Im vierten Jahrhundert entwickelte sich im ägyptischen Nildelta, in Nitria, rund 70 Kilometer südöstlich von Alexandria, einem wirtschaftlichen Hotspot der Spätantike, eine neue Bewegung der Freude an Spiritualität und Askese3. Hunderte, ja tausende Menschen, in der Regel Männer, zog es in die ägyptische Wüste. Eine neue Spiritualität, Sinnsuche und ein neuer Glaubenseifer waren ausgebrochen. Im Römischen Reich war ein paar Jahre zuvor das Christentum zugelassen worden. Christen wurden nicht mehr verfolgt, sondern durften nun ihren Glauben frei praktizieren. Für einige Anhänger hatte diese neue Situation aber ihrer Meinung nach auch unerwünschte Effekte mit sich gebracht. Einigen Anhängern erschien der Glaube lau zu werden. Ein Grund dafür war, dass durch den Wegfall der Verfolgung auch eine Normalisierung des Glaubenslebens eingetreten war. In Nitria, wohin sich die Sinnsuchenden, Spirituellen und Eremiten zurückgezogen hatten, wollten sie nun in der Einsamkeit wieder ihre Spiritualität fundieren und über das wahre gottgefällige Leben nachdenken und es auch zu führen versuchen. Dafür suchte man dezidiert die Abgeschiedenheit, lebte aber auch im Verbund und das nicht ohne Grund: Der Nachschub an Nahrung und Gegenständen des Alltags musste funktionieren, oder anders gesagt: Wer diese Abgeschiedenheit wählte, brauchte auch Glaubensbrüder oder -schwestern, die einen versorgten. So wurde Nitria nicht nur zu einem Magneten für eine Vielzahl von sinnsuchenden Menschen. Auch Kaufleute und Handwerker siedelten sich in der immer größer werdenden Eremitage an. Fast könnte man sich Nitria wie den Hort einer ersten Hippiebewegung vorstellen, deren Mitglieder in der Wüste nach dem Sinn des Lebens forschten. So manche „Wüstenväter“, wie diese frühen Mönche auch genannt wurden, hatten dieses Leben allerdings auch aus eher profanen Gründen gewählt. Als Eremit konnte man untertauchen und so der Steuer und den römischen Behörden entgehen.

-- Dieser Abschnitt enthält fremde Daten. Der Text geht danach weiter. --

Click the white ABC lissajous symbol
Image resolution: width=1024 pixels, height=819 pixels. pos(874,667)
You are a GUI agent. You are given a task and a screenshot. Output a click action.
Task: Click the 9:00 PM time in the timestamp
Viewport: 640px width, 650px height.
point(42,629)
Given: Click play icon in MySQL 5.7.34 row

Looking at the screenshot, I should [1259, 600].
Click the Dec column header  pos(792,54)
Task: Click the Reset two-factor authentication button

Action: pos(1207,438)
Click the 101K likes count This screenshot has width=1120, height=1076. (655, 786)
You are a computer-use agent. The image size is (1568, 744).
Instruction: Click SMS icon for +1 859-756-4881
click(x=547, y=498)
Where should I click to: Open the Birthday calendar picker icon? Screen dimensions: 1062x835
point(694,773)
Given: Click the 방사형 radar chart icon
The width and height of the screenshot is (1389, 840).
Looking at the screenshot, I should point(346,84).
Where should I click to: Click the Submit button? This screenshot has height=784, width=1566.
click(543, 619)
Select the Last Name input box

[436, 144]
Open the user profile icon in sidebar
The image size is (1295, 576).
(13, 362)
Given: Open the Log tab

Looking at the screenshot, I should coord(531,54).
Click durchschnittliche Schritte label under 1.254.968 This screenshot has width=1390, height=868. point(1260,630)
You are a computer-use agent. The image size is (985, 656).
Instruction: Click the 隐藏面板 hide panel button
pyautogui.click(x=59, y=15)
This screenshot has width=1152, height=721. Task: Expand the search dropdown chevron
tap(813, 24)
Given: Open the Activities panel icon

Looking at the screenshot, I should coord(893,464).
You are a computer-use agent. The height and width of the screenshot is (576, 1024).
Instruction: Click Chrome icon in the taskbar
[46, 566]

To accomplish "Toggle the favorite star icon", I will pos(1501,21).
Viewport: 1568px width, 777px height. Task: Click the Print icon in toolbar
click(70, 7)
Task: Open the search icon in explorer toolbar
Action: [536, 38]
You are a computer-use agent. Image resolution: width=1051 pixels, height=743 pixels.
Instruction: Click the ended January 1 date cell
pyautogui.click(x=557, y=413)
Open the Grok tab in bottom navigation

Man könnte sagen, eine neue Gegenbewegung war entstanden, in der Menschen nicht mehr nach mehr Reichtum, Macht und Erfolg suchten, sondern sich selbst, ihre Spiritualität und das Eins-Sein mit dem Universum und dem Göttlichen entdecken wollten.
Für diese Suchenden habe ich viel Verständnis. Denn ihre Situation erinnert mich an andere spirituelle Ereignisse, aber auch an meine eigene Suche zur Zeit der Hippiebewegung in 1968er Jahren. Während meine Elterngeneration fast ausschließlich an den materiellen Dingen interessiert war, an wirtschaftlichem Aufbau, neuem Haus mit Garten, großem und noch größerem Auto und Urlaub im Süden, wollten viele Kinder der (nun) wohlhabenden und gebildeten Eltern die Freiheit, die Spiritualität und sich selbst finden. Erlauben Sie mir hier einen kleinen privaten Einblick zu geben: Auch ich unterbrach für ein Jahr mein Medizinstudium und bin nach Indien gefahren, um nach unglücklicher Liebe auf der Suche nach mir selbst durch das Land zu trampen und zu meditieren. Viel wichtiger aber ist, dass es auch die Beatles nach Indien zog und ihre Suche nach Spiritualität in ihrer Musik die Jugend rund um die Welt begeisterte.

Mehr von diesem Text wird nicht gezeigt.